La tolérance a été étudiée chez 2 260 adolescents de 12 à 15 ans suivis pendant 2 mois. Les effets indésirables observés ont été les effets habituels pour un vaccin, toujours d'intensité légère à modérée. Des cas de myocardite, survenus en France chez des adultes vaccinés avec Comirnaty (fréquence de 2,3 sur 1 million pour les 16-49 ans et de 0,6 pour les 50 ans et plus), plus souvent chez des hommes et après la 2ème dose de vaccin, ne remettent pas en cause le rapport bénéfice/risque très favorable du vaccin mais font l'objet d'une surveillance nationale et internationale qui se poursuit.

Partant de cette analyse, " la HAS estime que le vaccin Comirnaty peut être utilisé à partir de l'âge de 12 ans, comme le prévoit son AMM conditionnelle, conformément à la stratégie de vaccination recommandée précédemment :

  • en priorité chez les adolescents présentant une comorbidité ou chez les adolescents appartenant à l’entourage d’une personne immunodéprimée ou vulnérable ;
  • chez les adolescents sans comorbidité, dès lors que la campagne de vaccination de la population adulte sera considérée comme suffisamment avancée."

La Haute autorité recommande de vacciner par tout moyen, et en particulier en milieu scolaire. Elle déplore cependant que l'AMM n'englobe pas les enfants dès l'âge d'entrée au collège, que l'efficacité du vaccin ne soit pas encore totalement établie dans la population visée, en particulier contre les différents variants viraux, et qu'on ne dispose pas encore d'étude d'acceptabilité chez les adolescents et leurs parents. Elle encourage donc la poursuite des essais et de la surveillance dont le vaccin fait l'objet.

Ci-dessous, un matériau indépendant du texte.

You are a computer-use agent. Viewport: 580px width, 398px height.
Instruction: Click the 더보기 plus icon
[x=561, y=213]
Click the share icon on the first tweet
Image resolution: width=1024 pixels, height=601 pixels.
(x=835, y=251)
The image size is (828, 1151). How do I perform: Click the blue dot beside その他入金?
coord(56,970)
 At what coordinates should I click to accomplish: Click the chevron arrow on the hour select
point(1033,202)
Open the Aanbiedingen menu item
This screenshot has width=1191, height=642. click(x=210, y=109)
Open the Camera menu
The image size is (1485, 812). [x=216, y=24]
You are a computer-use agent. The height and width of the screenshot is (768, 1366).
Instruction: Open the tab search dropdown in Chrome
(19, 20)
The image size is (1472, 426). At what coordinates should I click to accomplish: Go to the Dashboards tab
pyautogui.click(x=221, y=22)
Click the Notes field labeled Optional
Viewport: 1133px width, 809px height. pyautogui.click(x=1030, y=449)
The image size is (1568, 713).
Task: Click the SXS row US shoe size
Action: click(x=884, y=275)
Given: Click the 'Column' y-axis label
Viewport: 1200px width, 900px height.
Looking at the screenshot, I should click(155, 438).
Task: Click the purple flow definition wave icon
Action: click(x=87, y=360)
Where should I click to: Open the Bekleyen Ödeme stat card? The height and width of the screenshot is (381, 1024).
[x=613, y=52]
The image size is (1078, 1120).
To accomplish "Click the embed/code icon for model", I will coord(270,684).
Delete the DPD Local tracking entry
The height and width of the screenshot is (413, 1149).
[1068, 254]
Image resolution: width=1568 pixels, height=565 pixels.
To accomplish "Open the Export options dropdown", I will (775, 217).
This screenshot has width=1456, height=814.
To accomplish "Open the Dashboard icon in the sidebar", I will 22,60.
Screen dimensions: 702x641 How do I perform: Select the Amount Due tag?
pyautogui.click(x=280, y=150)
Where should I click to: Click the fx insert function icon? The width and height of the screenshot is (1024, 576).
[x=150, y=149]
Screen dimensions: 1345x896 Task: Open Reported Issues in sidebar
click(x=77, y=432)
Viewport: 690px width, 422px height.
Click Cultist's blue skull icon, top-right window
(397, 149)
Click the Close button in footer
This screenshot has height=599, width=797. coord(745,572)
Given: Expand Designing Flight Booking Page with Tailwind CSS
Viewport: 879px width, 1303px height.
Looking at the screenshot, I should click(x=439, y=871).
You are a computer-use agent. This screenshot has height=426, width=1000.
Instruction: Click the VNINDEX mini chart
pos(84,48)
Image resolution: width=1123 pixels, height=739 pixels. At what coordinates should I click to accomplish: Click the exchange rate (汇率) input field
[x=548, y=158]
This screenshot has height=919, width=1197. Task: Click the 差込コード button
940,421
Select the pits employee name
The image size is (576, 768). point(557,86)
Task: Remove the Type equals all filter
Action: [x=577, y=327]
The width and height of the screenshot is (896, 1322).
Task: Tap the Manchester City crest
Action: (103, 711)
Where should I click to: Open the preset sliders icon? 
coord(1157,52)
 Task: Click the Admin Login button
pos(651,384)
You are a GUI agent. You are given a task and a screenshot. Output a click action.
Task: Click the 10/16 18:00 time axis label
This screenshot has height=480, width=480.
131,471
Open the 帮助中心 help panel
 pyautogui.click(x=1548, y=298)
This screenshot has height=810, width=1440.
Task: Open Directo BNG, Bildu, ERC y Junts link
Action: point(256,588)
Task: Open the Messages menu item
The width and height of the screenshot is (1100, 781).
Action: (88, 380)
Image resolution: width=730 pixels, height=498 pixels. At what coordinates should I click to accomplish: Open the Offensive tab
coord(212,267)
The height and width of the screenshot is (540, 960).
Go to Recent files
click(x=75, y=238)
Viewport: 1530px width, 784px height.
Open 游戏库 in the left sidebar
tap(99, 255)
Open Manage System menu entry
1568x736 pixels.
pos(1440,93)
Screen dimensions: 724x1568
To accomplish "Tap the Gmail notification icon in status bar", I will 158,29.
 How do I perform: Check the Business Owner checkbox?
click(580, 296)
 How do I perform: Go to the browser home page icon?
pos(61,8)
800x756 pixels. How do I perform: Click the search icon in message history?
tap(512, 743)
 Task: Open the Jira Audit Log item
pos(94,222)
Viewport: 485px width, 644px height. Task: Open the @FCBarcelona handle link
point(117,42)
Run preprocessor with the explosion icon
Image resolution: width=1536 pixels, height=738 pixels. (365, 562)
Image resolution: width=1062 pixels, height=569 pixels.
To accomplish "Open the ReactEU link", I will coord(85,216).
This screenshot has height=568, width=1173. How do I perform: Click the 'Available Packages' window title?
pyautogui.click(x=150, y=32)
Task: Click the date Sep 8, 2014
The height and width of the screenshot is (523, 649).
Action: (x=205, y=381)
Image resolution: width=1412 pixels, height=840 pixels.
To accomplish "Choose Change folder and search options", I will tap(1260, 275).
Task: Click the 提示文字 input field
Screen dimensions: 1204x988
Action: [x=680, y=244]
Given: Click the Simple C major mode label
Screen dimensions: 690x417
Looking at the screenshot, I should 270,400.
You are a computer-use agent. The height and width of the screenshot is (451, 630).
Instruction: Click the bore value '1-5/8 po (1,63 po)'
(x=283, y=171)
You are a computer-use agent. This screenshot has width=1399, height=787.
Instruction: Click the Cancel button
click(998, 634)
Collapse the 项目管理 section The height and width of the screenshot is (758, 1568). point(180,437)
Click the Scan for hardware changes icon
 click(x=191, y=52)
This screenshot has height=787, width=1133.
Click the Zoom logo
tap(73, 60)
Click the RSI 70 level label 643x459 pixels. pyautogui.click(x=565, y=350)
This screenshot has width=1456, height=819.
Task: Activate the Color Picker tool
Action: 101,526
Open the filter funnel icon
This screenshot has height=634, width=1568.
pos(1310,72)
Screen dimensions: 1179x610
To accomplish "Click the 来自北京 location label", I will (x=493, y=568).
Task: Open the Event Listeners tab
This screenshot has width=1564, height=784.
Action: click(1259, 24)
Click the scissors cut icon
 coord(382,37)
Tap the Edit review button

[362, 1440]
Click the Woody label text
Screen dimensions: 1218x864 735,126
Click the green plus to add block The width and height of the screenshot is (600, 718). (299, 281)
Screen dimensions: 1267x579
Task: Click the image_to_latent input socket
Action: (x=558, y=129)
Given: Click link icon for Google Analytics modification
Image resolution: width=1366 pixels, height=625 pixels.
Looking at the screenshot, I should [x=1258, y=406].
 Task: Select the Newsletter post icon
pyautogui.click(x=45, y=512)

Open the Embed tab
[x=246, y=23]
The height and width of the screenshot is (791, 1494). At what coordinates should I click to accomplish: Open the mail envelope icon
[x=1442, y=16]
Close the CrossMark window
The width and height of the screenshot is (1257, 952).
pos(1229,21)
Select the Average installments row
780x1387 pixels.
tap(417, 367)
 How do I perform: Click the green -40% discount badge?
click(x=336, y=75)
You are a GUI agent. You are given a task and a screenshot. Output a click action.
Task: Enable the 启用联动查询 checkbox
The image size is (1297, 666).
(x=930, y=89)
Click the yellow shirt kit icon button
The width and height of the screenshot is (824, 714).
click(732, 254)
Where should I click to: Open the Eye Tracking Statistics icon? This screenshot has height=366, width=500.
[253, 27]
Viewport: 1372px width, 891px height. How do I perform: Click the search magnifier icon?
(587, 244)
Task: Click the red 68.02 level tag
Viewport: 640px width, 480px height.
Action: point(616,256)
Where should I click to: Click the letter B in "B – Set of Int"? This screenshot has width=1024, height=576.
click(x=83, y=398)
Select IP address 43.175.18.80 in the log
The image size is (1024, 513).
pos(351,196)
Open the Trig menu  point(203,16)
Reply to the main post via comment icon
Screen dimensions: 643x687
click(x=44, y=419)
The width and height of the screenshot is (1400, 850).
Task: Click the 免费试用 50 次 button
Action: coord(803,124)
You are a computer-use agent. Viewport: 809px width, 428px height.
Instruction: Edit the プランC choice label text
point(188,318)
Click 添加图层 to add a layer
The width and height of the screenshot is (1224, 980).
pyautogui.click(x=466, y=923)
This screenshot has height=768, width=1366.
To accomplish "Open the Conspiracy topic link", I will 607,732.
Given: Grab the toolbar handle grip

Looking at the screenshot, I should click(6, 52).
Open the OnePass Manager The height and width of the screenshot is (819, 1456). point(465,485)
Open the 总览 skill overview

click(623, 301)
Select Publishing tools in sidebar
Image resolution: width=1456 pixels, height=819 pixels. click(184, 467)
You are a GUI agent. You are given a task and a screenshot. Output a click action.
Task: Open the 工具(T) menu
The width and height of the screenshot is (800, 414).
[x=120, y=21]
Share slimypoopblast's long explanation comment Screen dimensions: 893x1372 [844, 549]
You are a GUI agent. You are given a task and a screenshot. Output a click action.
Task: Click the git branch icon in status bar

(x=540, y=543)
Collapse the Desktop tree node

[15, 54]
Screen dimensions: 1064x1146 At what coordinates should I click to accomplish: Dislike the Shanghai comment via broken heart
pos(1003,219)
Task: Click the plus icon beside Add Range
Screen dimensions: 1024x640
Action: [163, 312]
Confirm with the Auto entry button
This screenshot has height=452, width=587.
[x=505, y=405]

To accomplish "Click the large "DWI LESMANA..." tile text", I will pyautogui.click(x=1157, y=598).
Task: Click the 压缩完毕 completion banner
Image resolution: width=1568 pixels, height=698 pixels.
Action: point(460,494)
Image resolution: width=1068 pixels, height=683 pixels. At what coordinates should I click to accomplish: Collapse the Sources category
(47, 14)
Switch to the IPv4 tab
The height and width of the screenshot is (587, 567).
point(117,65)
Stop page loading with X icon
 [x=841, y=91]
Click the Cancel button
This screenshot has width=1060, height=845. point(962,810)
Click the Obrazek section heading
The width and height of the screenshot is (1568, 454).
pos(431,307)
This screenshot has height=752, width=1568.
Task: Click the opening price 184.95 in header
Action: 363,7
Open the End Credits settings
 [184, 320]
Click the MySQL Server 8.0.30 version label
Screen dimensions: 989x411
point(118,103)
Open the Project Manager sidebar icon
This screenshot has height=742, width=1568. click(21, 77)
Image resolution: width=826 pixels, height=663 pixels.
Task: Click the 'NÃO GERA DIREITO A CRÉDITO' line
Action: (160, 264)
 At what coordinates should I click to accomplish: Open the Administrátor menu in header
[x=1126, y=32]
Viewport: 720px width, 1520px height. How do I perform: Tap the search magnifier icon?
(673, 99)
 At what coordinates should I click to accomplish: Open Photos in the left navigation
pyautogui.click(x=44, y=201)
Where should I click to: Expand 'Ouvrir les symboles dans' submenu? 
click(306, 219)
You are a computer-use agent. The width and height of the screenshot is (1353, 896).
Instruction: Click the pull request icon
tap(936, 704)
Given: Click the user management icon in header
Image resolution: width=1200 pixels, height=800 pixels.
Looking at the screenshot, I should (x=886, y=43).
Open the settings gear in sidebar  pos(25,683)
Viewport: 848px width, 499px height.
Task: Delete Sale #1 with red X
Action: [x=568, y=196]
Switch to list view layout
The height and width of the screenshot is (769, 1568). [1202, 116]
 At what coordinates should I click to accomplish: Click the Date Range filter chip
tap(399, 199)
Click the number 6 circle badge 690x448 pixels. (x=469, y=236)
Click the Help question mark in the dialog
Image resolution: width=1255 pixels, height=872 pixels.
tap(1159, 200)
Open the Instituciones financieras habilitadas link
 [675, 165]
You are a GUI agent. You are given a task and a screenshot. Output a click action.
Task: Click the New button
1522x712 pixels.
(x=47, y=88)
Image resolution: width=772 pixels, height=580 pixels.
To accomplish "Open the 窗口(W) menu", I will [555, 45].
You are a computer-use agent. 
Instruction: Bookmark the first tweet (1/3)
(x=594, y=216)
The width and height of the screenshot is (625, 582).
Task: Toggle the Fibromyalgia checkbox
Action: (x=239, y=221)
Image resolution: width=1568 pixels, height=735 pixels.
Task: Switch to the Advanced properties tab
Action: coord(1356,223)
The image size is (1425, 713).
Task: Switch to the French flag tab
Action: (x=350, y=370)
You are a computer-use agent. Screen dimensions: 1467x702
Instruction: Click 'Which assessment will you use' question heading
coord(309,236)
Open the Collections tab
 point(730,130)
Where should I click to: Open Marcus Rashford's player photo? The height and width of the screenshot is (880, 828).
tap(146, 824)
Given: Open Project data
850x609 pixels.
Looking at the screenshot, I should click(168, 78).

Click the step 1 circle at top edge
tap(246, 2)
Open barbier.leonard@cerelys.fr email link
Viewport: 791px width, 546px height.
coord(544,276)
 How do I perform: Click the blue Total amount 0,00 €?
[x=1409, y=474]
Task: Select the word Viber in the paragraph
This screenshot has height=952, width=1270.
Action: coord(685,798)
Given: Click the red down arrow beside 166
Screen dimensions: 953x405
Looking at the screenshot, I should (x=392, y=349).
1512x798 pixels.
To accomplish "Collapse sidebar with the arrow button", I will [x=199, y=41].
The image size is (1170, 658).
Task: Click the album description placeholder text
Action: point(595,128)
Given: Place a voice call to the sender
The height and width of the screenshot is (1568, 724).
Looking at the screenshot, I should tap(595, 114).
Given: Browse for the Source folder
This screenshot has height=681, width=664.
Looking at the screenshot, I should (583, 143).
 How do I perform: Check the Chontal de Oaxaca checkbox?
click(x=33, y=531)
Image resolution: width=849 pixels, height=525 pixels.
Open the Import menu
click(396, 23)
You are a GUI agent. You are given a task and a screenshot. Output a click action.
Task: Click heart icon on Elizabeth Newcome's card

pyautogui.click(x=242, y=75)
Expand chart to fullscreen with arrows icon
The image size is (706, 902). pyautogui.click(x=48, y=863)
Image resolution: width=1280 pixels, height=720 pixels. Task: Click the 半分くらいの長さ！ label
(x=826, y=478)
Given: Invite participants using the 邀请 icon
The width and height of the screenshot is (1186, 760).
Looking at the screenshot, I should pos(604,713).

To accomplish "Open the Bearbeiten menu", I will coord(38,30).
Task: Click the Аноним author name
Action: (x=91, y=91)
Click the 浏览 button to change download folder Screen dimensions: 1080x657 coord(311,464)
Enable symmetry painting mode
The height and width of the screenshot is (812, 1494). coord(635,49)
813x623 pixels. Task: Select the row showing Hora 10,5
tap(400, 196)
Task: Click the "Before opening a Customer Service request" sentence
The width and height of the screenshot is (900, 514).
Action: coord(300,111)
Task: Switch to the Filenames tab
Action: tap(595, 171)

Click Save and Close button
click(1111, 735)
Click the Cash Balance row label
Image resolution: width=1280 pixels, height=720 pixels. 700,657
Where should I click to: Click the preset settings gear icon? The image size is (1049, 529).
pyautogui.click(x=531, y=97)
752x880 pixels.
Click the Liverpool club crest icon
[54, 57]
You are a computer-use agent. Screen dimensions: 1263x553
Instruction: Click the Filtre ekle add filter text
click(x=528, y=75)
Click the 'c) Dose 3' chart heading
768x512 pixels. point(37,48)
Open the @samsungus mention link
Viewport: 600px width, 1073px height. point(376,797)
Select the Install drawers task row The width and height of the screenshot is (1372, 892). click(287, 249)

  1. "Obligation" n'est pas un gros mot lorsqu'il s'agit de vacciner contre la Covid-19. Communiqué de l'Académie nationale de médecine, 25 mai 2021.
  2. Kiem CT, Massonnaud C, Levy-Bruhl D, Poletto C, Colizza V, Bosetti P, et al. Short and medium-term challenges for COVID-19 vaccination: from prioritisation to the relaxation of measures [Internet]. 2021 [cited 2021 Jun 6].
  3. Delta variant is around 40% more transmissible - Hancock [Internet]. BBC News. [cited 2021 Jun 6].
  4. Stratégie de vaccination contre la Covid-19. Place du vaccin à ARNm Comirnaty chez les 12-15 ans. Synthèse de la HAS, 2 juin 2021.